1:51 PM: Kristian asks Isaac if he misses him. Isaac says it’s been “empty” without him. Audience collectively “Aw”s.

1:50 PM: John notes that Sam is now just as much of an “outsider” in the Citadel as he ever was. He thinks Sam will find value in being loved by Gilly and the baby, rather than accepted by many.

1: 46 PM: Seated between Sophie and Nathalie, Liam Cunningham refers to himself as “the rose between two thorns.” Davos would kill Melisandre if the opportunity arose, but he’s not exactly Arya. He’d kill Mel with a Glock, duh.

1:46 PM: Kristian asks Sophie if Sansa is being manipulated by Littlefinger, or playing the long game. “Initially there was definite manipulation on LittlefingerF’s part,” she acknowledges, but “She’s been silently absorbing and learning and adapting, and in my opinion, she’s just as good as he is at playing the game at this point.”

1:45 PM: Jacob Anderson wants Missandei and Grey Worm to get together. “Everything’s always sad!” he says. Says Dany would do their wedding. “She’d be involved– not INVOLVED.” (Kristian says we’d all watch THAT show.)

1:44 PM: Kristian accuses Conleth Hill of making the cast laugh on set. He denies any involvement, and says that the cast makes him laugh.

1:43 PM: Alfie’s puppy’s name is Abby. The entire hall has melted.

1:42 PM: Gwendolyn says she’s not into Tormund “but underneath any awkwardness is always that potential secret enjoyment.” She asks the crowd if she likes Tormund… or someone else. The crowd screams for Jaime.

1:40 PM: Isaac Hempstead-Wright, John Bradley, Nathalie Emmanuel (in a cape and blue lipstick!) Liam Cunningham, Sophie Turner, Jacob Anderson, Conleth Hill, Alfie Allen (WITH A PUPPY!), and Gwendolyn Christie come onstage.

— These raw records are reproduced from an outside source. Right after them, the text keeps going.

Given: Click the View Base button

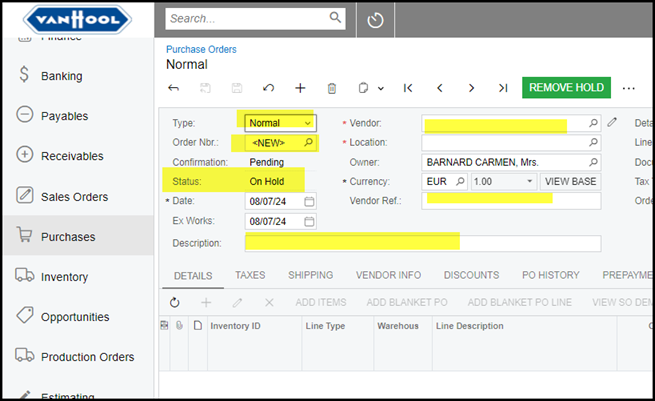Looking at the screenshot, I should 570,182.
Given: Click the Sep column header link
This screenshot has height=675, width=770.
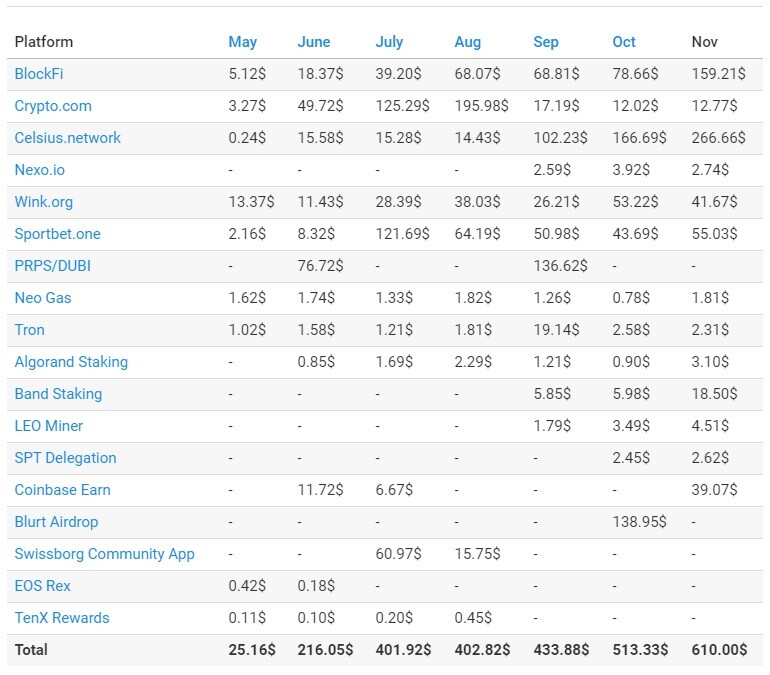Looking at the screenshot, I should (x=546, y=42).
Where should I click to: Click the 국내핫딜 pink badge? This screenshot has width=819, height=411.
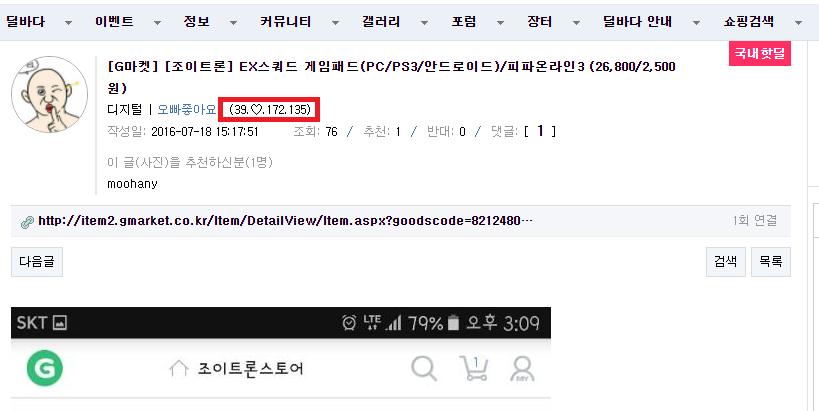(x=760, y=53)
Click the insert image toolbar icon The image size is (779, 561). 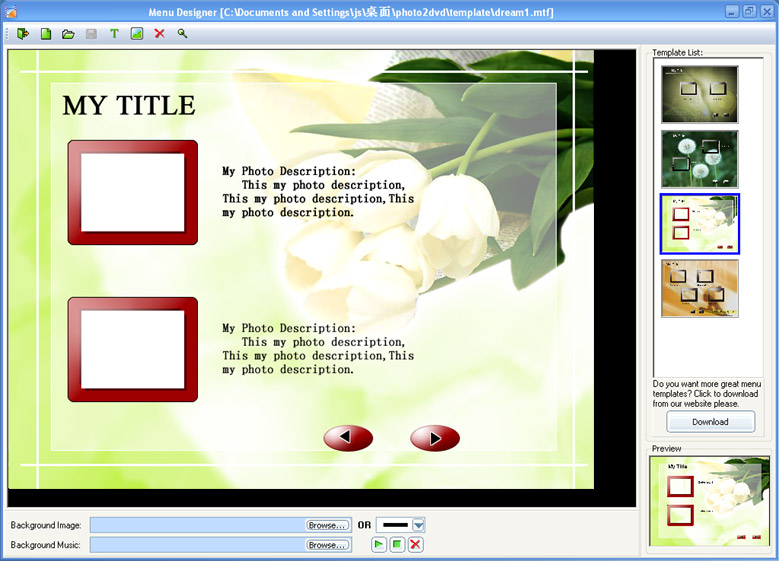pos(136,33)
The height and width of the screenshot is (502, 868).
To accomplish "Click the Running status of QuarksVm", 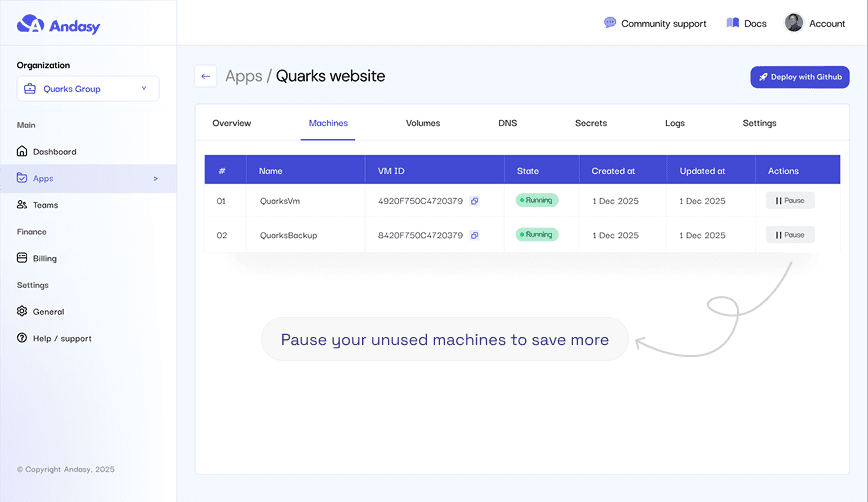I will [537, 201].
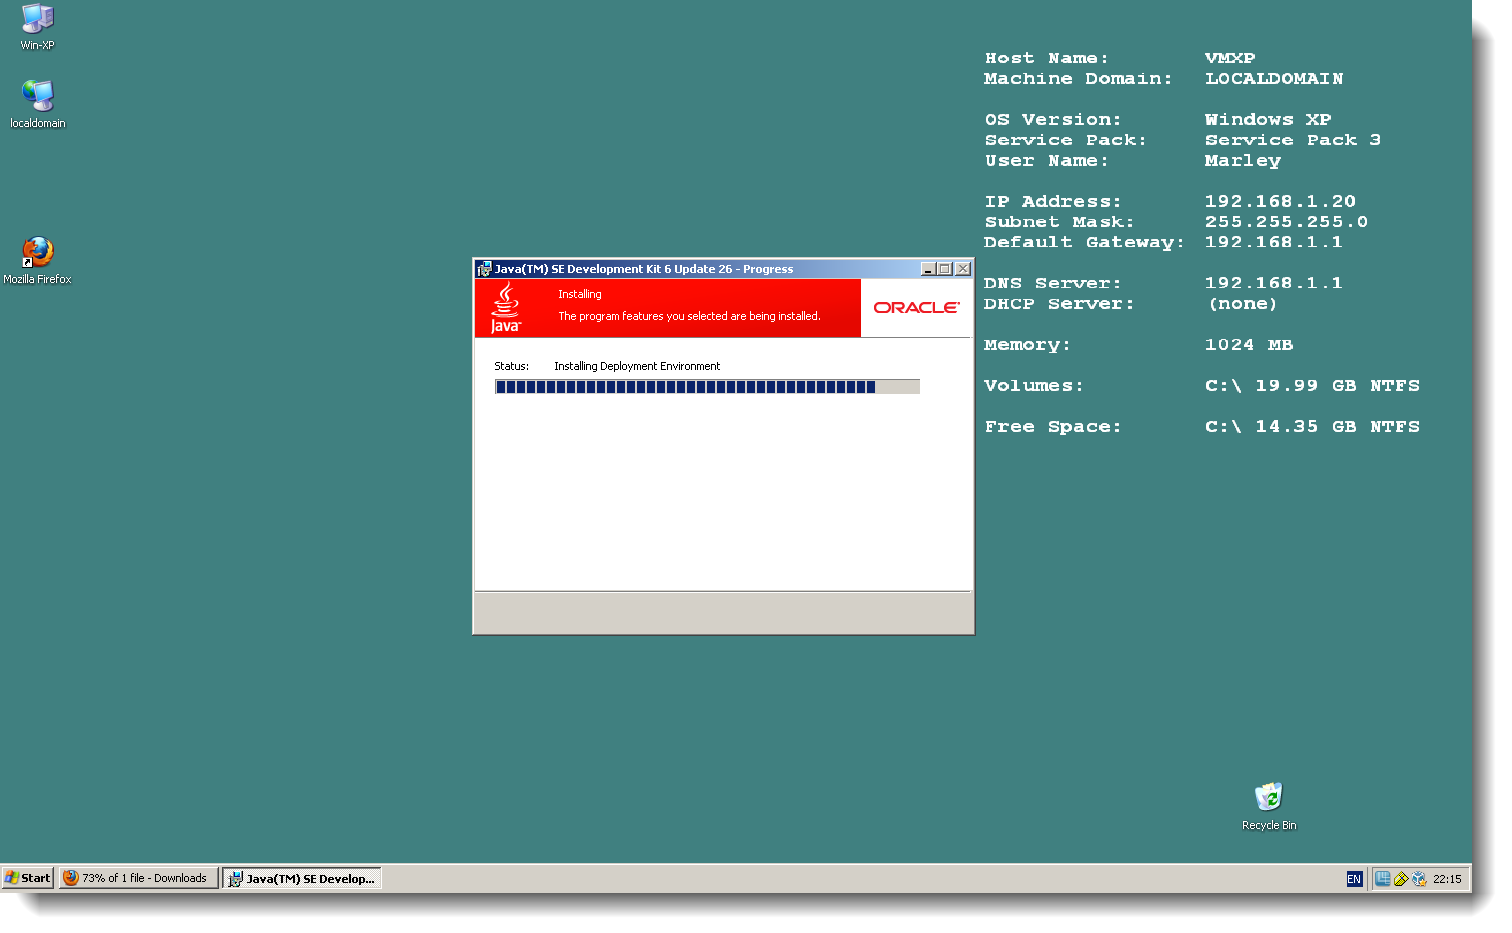1512x933 pixels.
Task: Click the clock showing 22:15
Action: point(1447,878)
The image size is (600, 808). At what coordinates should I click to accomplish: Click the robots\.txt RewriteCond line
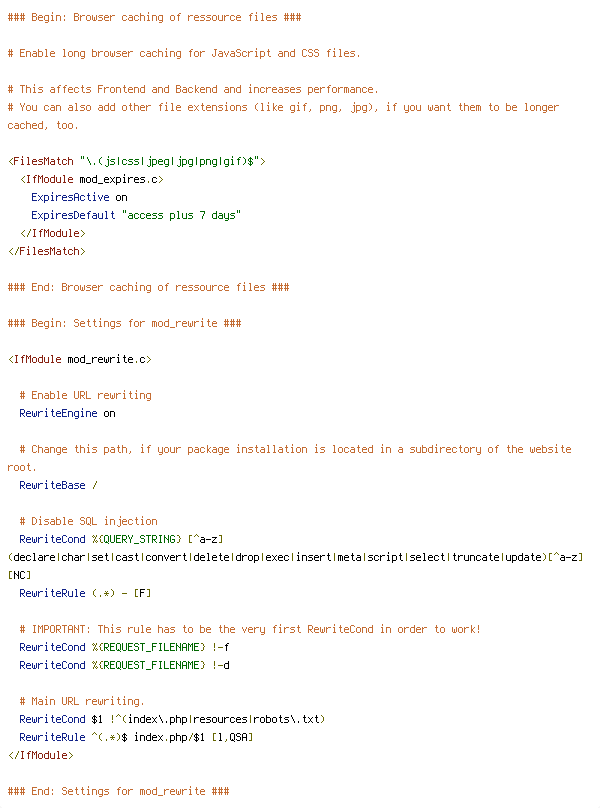pyautogui.click(x=172, y=719)
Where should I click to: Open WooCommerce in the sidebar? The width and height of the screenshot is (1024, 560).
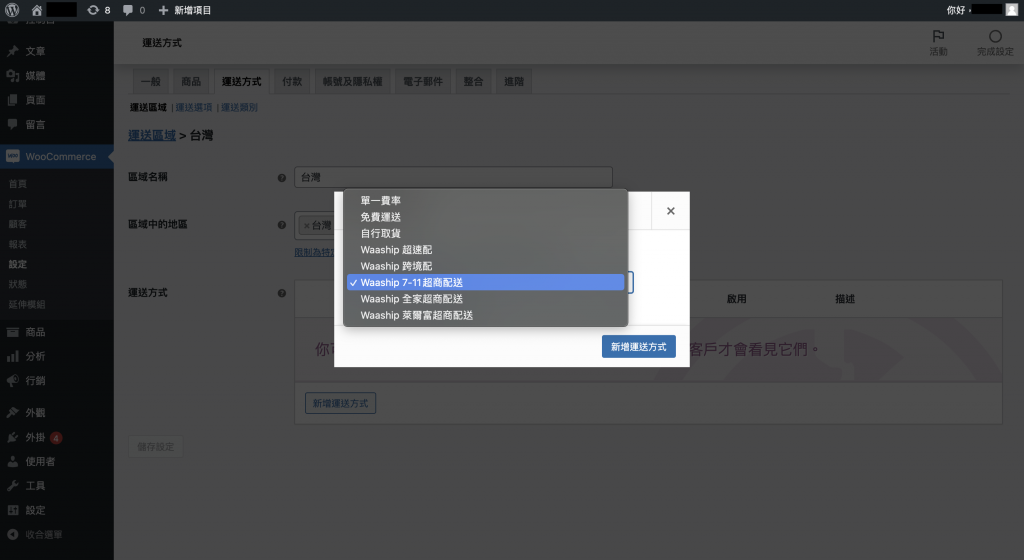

1:39 PM: “These are the people I’ve worked with for six years on what I think is the greatest show ever created.”

1:38 PM: Kristian Nairn comes out to greet the crowd! “Hodor,” he begins.

1:36 PM: Airing the season trailer now!

1:35 PM: Still waiting…

1:25 PM: Waiting for event to start…

Game of Thrones season 7, episode 2, “Stormborn,” airs Sunday, July 23 at 9:00 p.m. on HBO.